Text section
# What does this look like?



## SharkAquarium (May 16, 2003)




----------



## Grosse Gurke (Jan 3, 2003)

Could that be the very rare Serrasalmus spilo?


----------



## burna (Feb 10, 2004)

ruby red spilo/ medinai?


----------



## hastatus (Jan 16, 2003)

Do you know locality where collected? Look like silver eyes to me, how large is it?


----------



## SharkAquarium (May 16, 2003)

Frank, I was hoping this would catch your eye. It came out of Venezuela. I will have the exact location later.


----------



## SharkAquarium (May 16, 2003)

Here are 2 pics of the fish I named "Ruby Red Spilo". The fish were caught in Southern Brasil, not far from the flood plain of the upper Araguaia. The first pic is in my tanks here, the second in my net in Brasil. Note the clear hyaline (sp) border in back of the WIDE black caudal band. Hence, the spilopleura reference. No one has since but a satisfactory name (to me) on this.










Note the red eye.


----------



## MR HARLEY (Aug 12, 2003)

There purty


----------



## SharkAquarium (May 16, 2003)

Here is a Venezuela black rhom from the same area.


----------



## Husky_Jim (May 26, 2003)

First pic i believe that it is a Medinai.

What do you think Frank?


----------



## SharkAquarium (May 16, 2003)

Central Venazuela, just west of San Fernando, on Rio Apure


----------



## hastatus (Jan 16, 2003)

> SharkAquarium Posted on Apr 21 2004, 11:03 PM
> Central Venazuela, just west of San Fernando, on Rio Apure


If the locality is correct (Rio Apure) then the fish is S. medinai.


----------



## hastatus (Jan 16, 2003)

> SharkAquarium Posted on Apr 21 2004, 09:08 PM
> Here are 2 pics of the fish I named "Ruby Red Spilo". The fish were caught in Southern Brasil, *not far from the flood plain of the upper Araguaia.* The first pic is in my tanks here, the second in my net in Brasil. Note the clear hyaline (sp) border in back of the WIDE black caudal band. Hence, the spilopleura reference. No one has since but a satisfactory name (to me) on this.

Entries provided

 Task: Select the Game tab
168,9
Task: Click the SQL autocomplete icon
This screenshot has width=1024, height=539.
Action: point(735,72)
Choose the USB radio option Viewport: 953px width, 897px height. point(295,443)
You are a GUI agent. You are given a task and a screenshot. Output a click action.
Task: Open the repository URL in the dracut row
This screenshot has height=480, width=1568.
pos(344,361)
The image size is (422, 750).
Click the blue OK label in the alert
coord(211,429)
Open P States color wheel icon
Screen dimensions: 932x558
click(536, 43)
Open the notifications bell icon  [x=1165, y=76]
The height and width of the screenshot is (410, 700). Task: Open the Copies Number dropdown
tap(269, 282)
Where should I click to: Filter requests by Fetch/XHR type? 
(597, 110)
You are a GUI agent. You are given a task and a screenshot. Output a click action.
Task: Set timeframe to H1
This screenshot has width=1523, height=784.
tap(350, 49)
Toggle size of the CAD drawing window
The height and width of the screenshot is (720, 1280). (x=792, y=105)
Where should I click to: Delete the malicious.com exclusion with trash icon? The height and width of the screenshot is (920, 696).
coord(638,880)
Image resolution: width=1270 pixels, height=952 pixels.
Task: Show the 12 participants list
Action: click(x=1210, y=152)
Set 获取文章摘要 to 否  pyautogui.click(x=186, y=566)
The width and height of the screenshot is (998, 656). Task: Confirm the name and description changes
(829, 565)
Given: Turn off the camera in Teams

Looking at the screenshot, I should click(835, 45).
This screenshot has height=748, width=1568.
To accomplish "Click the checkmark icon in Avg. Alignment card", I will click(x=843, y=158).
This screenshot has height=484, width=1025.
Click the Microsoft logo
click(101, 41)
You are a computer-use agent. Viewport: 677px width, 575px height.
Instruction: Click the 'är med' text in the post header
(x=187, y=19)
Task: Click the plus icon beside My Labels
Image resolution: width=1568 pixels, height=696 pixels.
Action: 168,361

What the exercise asks
Could you copy the piranha thread again, everything from "Do you know" down to "exact location later.", switching "Venezuela" to "Colombia" wherever it occurs?

Result
Do you know locality where collected? Look like silver eyes to me, how large is it?


----------



## SharkAquarium (May 16, 2003)

Frank, I was hoping this would catch your eye. It came out of Colombia. I will have the exact location later.